Photoelectrochemical sensor for hypochlorous acid detection based on the MWNTs doped PEDOT loaded with BP5 functionalized gold nanoparticles

Abstract

Hypochlorous acid concentration anomaly may cause many serious diseases, so the development method to detect HClO high sensitivity and selectivity is of great significance in clinical diagnosis. Among many methods for detecting HClO, photoelectric chemical sensor has the advantages of high sensitivity and strong anti-interference ability, and has been widely used in the field of detecting HClO. Herein, a simple and specific photoelectrochemical sensor was constructed using A1/B1-type pillar[5]arene functionalized Au NPs and multi-walled carbon nanotube-polythiophene composites for the detection of hypochlorous acid. This approach was based on a sulfhydryl-borate ester modified A1/B1 type pillar[5]arene (BP5) as the main body, hypochlorous acid (HClO) as the guest, multi-walled carbon nanotube (MWNTs) conducting polymers doped with poly(3,4-ethylenedioxythiophene) (PEDOT) as the transport bridge and signal amplifier, as well as spherical gold nanoparticles act as the signal reporter. Specifically, the photoelectrochemical efficiency was further enhanced by the localized surface plasmon resonance effect (LSPR) of gold nanoparticles (Au NPs) and the host-guest complexation between BP5 and HClO. The large specific surface area of MWNTs doped with PEDOT significantly enhanced the electrical conductivity and chemical stability of PEDOT, facilitating accelerated electron transfer and mitigating the recombination of the photogenerated electron-hole pairs.
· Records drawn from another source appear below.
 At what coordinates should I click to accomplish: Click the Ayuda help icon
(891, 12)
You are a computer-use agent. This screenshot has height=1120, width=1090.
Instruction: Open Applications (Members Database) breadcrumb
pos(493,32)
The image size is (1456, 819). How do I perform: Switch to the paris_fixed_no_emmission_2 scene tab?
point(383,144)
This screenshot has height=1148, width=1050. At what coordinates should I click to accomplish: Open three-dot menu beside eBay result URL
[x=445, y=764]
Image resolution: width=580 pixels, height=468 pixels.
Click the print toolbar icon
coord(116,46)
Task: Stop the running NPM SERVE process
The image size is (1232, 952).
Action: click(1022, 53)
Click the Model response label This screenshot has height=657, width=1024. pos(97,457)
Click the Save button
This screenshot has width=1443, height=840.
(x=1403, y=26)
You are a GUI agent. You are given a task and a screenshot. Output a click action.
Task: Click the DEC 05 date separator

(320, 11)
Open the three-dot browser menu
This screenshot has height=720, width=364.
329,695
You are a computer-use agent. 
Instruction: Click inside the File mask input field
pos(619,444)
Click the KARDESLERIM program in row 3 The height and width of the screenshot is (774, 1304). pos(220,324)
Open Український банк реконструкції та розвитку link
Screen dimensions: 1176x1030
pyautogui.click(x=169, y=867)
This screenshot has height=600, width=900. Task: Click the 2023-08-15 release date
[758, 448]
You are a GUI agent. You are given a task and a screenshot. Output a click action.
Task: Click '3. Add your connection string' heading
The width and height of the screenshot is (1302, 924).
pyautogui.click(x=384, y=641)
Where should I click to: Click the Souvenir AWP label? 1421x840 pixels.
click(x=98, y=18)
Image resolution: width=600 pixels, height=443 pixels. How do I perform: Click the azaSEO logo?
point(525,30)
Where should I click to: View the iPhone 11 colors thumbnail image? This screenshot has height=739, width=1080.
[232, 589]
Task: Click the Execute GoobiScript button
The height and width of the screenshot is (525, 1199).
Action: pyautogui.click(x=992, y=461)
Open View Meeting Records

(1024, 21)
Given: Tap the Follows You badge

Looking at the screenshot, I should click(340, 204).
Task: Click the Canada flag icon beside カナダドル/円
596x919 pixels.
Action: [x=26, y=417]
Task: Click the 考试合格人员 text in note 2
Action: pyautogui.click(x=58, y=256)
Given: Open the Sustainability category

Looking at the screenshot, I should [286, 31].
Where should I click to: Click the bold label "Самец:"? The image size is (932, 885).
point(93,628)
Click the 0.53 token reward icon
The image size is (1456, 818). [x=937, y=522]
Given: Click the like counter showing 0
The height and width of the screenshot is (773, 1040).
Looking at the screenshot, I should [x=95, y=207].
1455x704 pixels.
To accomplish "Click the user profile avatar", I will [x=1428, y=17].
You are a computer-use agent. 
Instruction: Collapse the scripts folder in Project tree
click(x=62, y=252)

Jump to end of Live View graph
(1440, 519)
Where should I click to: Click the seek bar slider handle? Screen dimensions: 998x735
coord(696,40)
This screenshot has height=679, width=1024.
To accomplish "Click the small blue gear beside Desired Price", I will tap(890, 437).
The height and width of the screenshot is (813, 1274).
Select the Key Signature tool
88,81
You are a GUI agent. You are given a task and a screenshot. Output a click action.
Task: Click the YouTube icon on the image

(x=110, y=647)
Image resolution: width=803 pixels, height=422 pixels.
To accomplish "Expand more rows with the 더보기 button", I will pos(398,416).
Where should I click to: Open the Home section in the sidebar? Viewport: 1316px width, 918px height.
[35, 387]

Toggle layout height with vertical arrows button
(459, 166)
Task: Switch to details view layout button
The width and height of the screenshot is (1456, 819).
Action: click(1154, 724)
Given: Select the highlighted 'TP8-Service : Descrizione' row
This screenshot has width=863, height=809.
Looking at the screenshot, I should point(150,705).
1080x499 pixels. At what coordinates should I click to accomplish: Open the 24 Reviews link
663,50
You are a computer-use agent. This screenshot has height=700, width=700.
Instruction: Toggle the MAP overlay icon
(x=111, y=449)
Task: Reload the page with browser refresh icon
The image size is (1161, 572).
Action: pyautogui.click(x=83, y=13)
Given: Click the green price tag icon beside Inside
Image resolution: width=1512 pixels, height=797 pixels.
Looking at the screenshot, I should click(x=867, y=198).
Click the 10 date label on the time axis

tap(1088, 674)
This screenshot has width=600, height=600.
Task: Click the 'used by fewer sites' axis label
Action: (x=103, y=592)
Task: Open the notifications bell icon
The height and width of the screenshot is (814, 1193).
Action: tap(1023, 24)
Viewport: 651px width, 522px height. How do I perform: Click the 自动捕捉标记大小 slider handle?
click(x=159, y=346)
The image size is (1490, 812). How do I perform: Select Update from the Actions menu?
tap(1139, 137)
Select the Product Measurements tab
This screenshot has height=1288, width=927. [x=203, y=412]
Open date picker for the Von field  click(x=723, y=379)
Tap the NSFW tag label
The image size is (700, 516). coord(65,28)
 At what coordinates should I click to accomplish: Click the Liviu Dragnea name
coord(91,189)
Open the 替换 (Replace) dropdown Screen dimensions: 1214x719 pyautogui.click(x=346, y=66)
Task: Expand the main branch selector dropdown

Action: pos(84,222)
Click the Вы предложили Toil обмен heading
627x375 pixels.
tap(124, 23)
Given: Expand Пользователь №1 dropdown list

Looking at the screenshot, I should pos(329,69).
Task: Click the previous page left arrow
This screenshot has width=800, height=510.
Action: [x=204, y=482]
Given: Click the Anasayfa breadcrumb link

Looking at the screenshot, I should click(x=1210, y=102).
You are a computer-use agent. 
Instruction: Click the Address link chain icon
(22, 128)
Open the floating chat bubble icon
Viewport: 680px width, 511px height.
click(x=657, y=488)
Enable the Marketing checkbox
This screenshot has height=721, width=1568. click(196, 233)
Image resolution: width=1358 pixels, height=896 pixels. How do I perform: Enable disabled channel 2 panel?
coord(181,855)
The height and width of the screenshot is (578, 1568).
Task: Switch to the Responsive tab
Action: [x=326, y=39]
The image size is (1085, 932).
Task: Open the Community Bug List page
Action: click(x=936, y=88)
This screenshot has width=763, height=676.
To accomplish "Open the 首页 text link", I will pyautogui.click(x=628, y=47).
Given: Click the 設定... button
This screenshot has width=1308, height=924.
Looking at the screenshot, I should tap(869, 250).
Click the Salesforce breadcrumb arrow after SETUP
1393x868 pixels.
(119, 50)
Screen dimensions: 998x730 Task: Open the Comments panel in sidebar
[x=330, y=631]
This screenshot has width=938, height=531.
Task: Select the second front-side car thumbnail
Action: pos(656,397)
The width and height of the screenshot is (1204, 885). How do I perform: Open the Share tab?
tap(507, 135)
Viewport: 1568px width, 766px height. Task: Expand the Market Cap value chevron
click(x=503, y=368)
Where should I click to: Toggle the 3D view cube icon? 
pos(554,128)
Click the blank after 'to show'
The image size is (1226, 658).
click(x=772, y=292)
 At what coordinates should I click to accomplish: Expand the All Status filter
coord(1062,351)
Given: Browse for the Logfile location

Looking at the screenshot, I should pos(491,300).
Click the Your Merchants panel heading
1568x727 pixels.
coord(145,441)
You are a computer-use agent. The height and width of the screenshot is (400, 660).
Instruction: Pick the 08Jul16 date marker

Benefiting from the combination of Au NPs, BP5, MWNTs and PEDOT, the sensor exhibited excellent sensitivity with detection range of 0.5–340 μM and a detection limit of 0.17 μM, and distinguished selectivity against 6 interfering substances. Due to the adsorption and removal effects of pillar[5]arenes on heavy metal ions and pollutants in water, as well as their effective catalytic performance, we anticipate that this composite material also has great potential in photoelectrochemical detection, catalysis, and adsorption.